Lawrence Schiffman has provided a readable and brief treatment of Jewish history, starting from the Biblical period through the Second Temple period and into the Rabbinic period, a span of over 1,000 years. Any history of this scope intended as an introductory level history must be necessarily brief and Schiffman’s book is no exception. This does not, however, keep it from being a useful and informative tool.
The author begins by stating that his method will be ‘historical’ but that his main focus is not ‘to tell the story of people, but rather to tell the story of ideas’ (2). His focus is therefore to trace the development of the Jewish religion from biblical to Rabbinic times against the backdrop of the historical realities in which it developed.
The second chapter contains a brief sketch of the the biblical heritage, summarizing the content and import of the biblical text. This chapter is really to set the scene for the following developments. He then turns to Judaism in the Persian period, which is a period of overlap between biblical Judaism and non-biblical Second Temple Judaism. Though his work is chronologically organized, in this chapter we see Schiffman’s strategy of treating each broad historical section topically. Thus, he begins by sketching the historical and archaeological background, the political environment, and other elements before he gets to the literature of the period. This topical strategy will guide the rest of the book. The importance of this period, according to Schiffmann is the development of Torah interpretation as the dominant source of Jewish law and the reestablishment of the Temple (59).
The next four chapters deal with Judaism and the Hellenistic age. Chapter 4 is a sketch of the development of Hellenism, ch. 5 is a look at how Judaism functioned within the Jewish diaspora.

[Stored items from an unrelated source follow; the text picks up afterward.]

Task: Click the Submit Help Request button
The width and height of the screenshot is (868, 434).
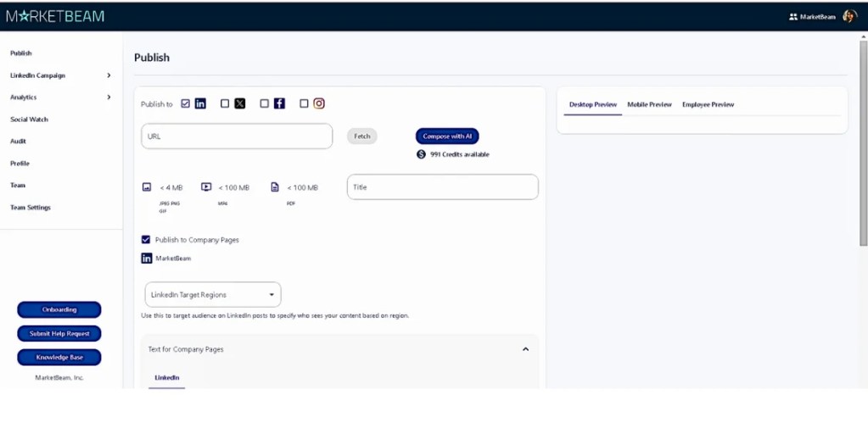Action: point(59,334)
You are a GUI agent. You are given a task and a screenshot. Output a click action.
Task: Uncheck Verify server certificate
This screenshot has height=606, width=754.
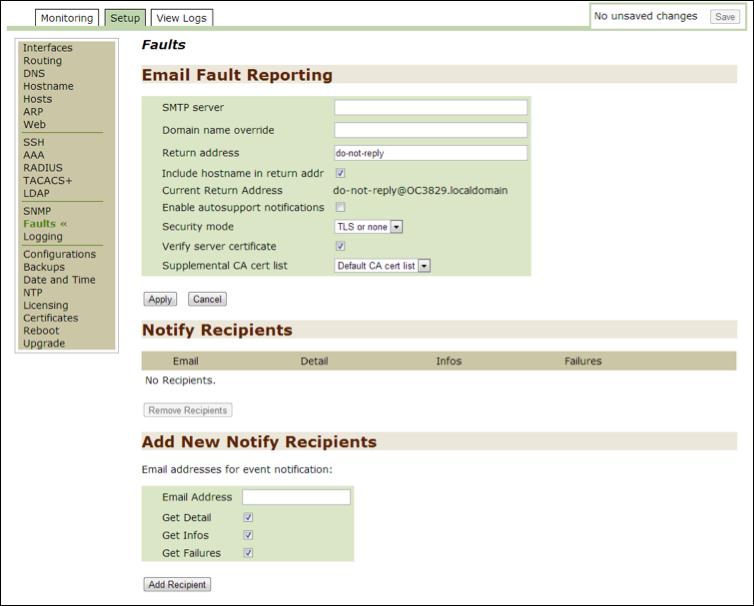340,246
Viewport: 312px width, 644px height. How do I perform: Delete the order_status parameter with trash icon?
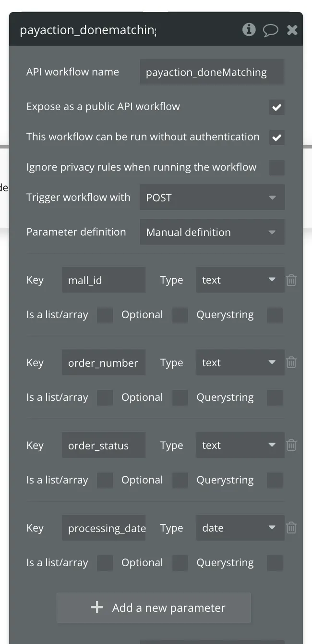coord(291,446)
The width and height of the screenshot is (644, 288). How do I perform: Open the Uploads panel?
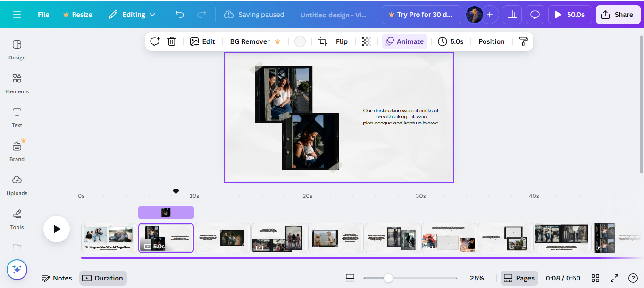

Ch. 6 deals with the Hasmonean period and sketches particularly the development of sectarianism in this period. Finally, in ch. 7 the author turns to a discussion of the literature of this period by discussing the Apocrypha, Pseudepigrapha, and the Dead Sea Scrolls.

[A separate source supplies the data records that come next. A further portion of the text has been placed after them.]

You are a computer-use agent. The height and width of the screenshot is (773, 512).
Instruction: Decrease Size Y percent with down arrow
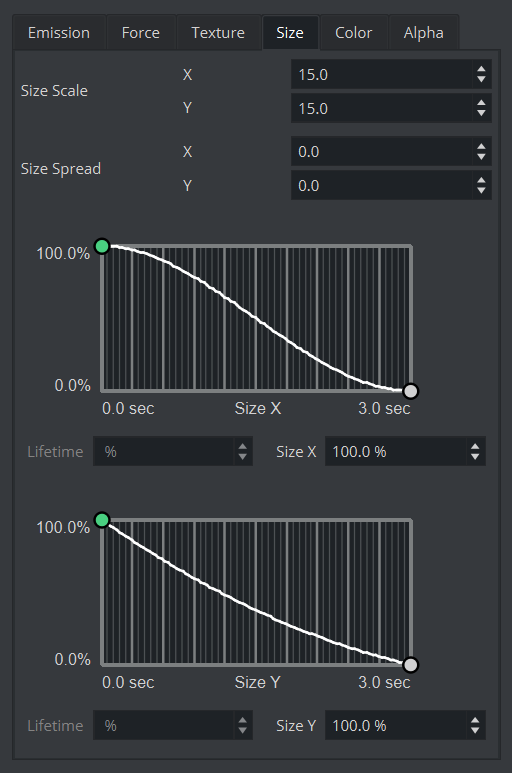pos(475,731)
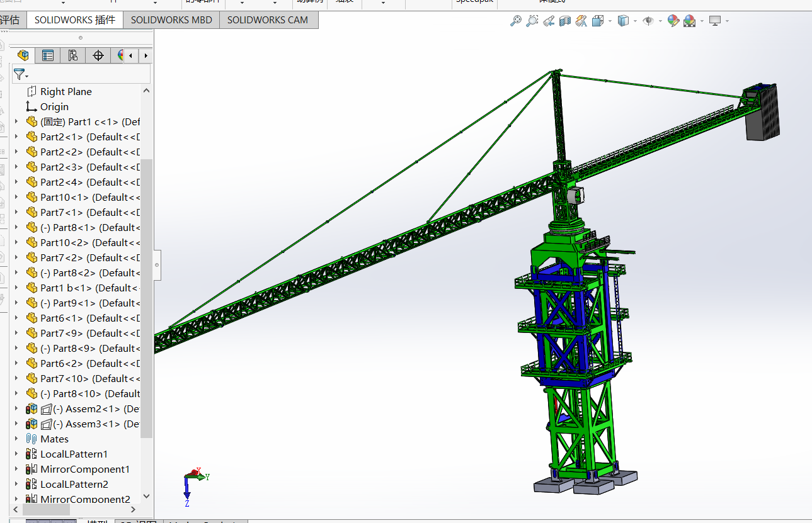812x523 pixels.
Task: Open the DimXpertManager crosshair tab
Action: tap(98, 55)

The next two chapters deal with Judaism under the Roman rule and detail the events which led to the Jewish-Christian schism (ch. 8 ) and the revolt and eventual destruction of the Second Temple (ch. 9).

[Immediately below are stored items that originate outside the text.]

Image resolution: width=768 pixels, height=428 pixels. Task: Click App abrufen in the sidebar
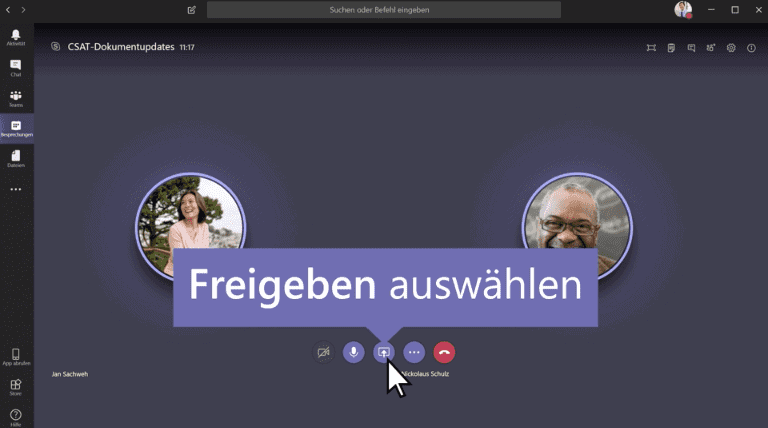pos(16,357)
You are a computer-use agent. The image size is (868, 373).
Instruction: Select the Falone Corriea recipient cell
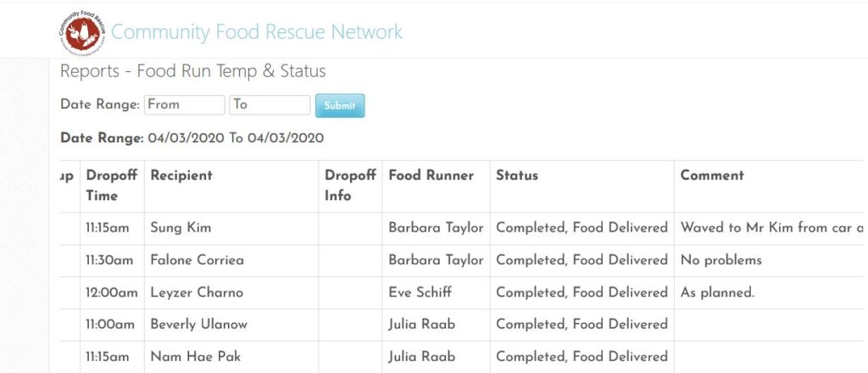click(x=231, y=260)
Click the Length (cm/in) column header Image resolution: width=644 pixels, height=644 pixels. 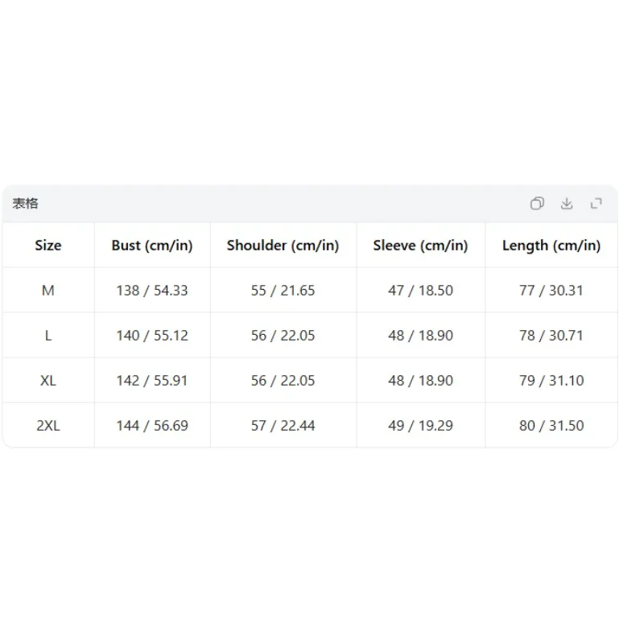point(551,246)
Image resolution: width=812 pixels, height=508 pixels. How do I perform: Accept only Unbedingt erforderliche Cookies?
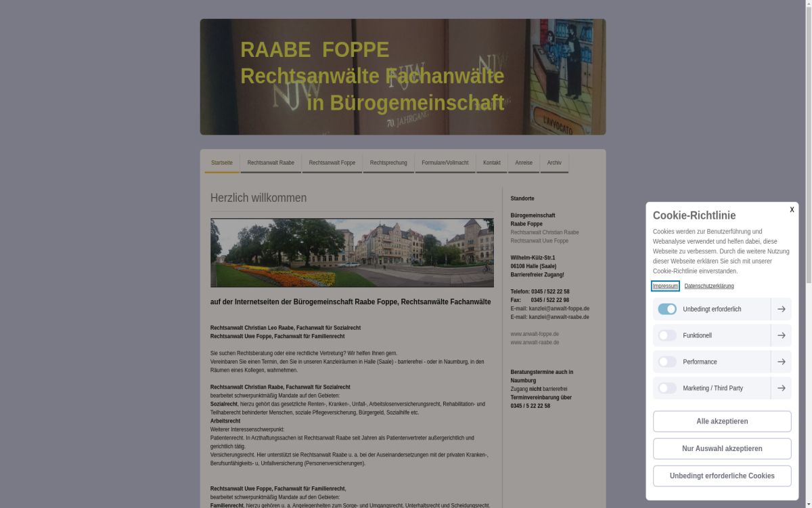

The rest of the book transitions to a discussion of Rabbinic Judaism with a study of the Mishnah (ch. 10), the development of rabbinic Judaism within the world of the the developing Christian empire (ch. 11), the Talmud (ch. 12) and the daily life of those who adhere to Rabbinic Judaism (ch. 13).
The book is a great overview of the development of the Jewish Religion. The strength of a book of this brevity is one is clearly able to see how Judaism truly did develop over time. It took very creative work on the part of the Rabbi’s to adapt Judaism to its ever changing historical reality. The strength of the book is also its weakness. It is very brief and though it provides a topical bibliography for further research none of the author’s statements are footnoted to be traced further. But for what it is, a generalist introduction to the development of Judaism, the book is very successful.